- _PROBLEM_
When a line below contains the string "people", show that line.

Collected data entries:
+---+
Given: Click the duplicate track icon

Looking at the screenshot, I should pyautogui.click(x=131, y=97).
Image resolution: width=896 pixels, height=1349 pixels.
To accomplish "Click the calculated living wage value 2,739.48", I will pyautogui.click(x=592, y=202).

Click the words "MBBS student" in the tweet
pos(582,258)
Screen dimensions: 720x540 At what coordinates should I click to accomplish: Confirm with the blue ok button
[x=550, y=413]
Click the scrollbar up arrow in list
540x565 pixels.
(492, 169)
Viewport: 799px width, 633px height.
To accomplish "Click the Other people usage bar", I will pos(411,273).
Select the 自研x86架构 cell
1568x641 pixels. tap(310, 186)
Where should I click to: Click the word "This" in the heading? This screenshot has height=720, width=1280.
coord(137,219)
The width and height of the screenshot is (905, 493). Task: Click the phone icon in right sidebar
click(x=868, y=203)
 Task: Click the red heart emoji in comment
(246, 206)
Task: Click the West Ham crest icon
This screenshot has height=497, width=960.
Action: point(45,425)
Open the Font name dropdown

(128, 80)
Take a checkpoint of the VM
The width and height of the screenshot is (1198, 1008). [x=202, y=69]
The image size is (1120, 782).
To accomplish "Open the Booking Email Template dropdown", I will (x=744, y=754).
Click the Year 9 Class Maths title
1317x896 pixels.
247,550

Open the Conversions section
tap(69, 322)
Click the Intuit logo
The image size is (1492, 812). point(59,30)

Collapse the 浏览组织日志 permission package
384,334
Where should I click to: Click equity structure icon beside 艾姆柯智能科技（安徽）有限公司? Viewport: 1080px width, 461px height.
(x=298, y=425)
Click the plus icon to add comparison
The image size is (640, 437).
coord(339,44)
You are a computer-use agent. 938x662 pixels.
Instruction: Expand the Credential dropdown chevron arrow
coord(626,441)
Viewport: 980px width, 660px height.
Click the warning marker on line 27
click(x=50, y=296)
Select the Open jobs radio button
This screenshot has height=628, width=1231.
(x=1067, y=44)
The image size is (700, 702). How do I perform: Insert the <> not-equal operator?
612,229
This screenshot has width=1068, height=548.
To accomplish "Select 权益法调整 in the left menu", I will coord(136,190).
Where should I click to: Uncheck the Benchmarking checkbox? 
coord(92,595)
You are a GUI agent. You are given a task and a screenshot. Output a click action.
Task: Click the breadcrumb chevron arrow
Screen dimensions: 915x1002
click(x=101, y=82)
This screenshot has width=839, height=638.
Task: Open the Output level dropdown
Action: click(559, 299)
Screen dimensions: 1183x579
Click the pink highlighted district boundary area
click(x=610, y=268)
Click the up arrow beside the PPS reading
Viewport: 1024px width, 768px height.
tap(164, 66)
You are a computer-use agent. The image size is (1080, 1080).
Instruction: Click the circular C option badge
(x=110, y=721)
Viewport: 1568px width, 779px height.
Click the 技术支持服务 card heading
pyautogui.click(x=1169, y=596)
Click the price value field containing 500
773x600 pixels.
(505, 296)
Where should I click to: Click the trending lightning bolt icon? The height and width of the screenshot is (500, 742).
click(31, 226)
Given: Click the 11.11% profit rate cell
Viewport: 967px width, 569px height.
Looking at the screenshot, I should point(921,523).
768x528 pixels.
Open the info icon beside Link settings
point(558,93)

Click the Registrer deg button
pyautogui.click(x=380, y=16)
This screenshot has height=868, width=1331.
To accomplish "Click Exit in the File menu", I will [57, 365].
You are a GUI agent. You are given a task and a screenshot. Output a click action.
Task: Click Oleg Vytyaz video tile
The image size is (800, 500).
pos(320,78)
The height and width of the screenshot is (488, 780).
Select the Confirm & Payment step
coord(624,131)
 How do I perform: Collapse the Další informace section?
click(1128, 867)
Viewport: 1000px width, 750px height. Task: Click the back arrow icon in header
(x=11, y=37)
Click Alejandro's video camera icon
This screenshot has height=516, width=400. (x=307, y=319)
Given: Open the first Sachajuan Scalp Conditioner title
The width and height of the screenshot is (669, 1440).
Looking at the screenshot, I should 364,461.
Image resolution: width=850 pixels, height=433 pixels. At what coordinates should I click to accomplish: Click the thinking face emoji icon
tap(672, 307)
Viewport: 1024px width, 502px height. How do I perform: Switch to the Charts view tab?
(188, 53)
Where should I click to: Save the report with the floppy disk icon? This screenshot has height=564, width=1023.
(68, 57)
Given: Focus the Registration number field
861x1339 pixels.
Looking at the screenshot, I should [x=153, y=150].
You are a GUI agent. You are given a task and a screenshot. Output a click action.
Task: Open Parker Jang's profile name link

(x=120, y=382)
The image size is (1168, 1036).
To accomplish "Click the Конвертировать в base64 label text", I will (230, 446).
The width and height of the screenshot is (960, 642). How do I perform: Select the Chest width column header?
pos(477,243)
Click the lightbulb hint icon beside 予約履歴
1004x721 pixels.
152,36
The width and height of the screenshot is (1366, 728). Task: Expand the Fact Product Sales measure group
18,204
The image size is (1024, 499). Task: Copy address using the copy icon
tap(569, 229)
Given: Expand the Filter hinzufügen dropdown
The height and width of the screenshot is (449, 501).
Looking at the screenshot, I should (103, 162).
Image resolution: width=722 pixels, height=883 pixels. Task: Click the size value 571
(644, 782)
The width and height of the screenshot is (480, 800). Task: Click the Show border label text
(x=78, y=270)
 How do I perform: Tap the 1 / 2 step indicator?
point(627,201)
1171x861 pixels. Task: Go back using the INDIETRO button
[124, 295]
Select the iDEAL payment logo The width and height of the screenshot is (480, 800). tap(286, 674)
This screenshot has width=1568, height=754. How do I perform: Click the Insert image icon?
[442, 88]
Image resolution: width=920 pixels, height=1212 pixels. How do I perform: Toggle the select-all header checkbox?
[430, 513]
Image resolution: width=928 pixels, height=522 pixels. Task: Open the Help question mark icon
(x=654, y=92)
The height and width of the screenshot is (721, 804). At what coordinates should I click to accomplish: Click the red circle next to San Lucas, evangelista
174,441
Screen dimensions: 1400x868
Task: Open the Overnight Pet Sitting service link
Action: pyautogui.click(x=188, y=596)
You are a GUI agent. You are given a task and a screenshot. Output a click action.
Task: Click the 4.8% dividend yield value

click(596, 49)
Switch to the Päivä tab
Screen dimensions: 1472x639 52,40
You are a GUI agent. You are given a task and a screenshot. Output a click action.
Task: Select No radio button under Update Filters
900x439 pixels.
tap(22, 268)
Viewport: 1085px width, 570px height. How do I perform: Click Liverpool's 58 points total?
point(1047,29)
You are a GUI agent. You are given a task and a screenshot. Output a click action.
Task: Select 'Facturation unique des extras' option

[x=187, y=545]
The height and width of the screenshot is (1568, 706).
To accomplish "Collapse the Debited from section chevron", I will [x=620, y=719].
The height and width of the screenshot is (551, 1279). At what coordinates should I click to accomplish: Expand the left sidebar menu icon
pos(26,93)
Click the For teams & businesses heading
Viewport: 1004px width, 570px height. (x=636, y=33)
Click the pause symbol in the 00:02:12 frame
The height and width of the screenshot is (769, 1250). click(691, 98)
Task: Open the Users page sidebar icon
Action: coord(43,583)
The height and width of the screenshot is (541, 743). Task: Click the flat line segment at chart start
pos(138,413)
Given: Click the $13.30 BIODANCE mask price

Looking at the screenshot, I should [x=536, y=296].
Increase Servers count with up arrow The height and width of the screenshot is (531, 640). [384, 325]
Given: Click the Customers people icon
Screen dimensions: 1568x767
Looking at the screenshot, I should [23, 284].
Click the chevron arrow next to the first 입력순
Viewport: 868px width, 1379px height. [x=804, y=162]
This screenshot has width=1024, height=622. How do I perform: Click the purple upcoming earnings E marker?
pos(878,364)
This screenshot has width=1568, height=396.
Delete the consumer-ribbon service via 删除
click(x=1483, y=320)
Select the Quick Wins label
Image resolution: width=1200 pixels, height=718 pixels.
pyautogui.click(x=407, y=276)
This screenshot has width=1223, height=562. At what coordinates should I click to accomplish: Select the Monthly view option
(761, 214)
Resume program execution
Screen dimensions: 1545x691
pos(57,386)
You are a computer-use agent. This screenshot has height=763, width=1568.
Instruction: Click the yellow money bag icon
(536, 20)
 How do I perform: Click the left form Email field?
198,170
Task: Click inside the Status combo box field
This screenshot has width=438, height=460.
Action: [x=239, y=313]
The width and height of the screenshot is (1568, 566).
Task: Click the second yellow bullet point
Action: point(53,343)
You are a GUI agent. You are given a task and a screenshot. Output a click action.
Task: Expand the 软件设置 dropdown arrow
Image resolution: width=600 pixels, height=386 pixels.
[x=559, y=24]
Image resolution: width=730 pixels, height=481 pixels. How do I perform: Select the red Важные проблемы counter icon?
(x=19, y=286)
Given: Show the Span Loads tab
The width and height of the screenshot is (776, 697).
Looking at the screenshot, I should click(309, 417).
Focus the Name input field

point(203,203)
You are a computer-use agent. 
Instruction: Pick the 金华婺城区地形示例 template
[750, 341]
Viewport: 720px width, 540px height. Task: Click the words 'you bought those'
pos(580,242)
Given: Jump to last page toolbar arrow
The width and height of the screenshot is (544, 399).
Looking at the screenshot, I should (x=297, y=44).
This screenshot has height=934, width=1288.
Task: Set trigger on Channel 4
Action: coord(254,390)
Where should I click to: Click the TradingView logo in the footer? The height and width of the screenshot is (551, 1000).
+---+
- _ANSWER FOR THE TASK_
To accomplish "Click the Other people usage bar", I will pos(411,273).
Given: Click the Customers people icon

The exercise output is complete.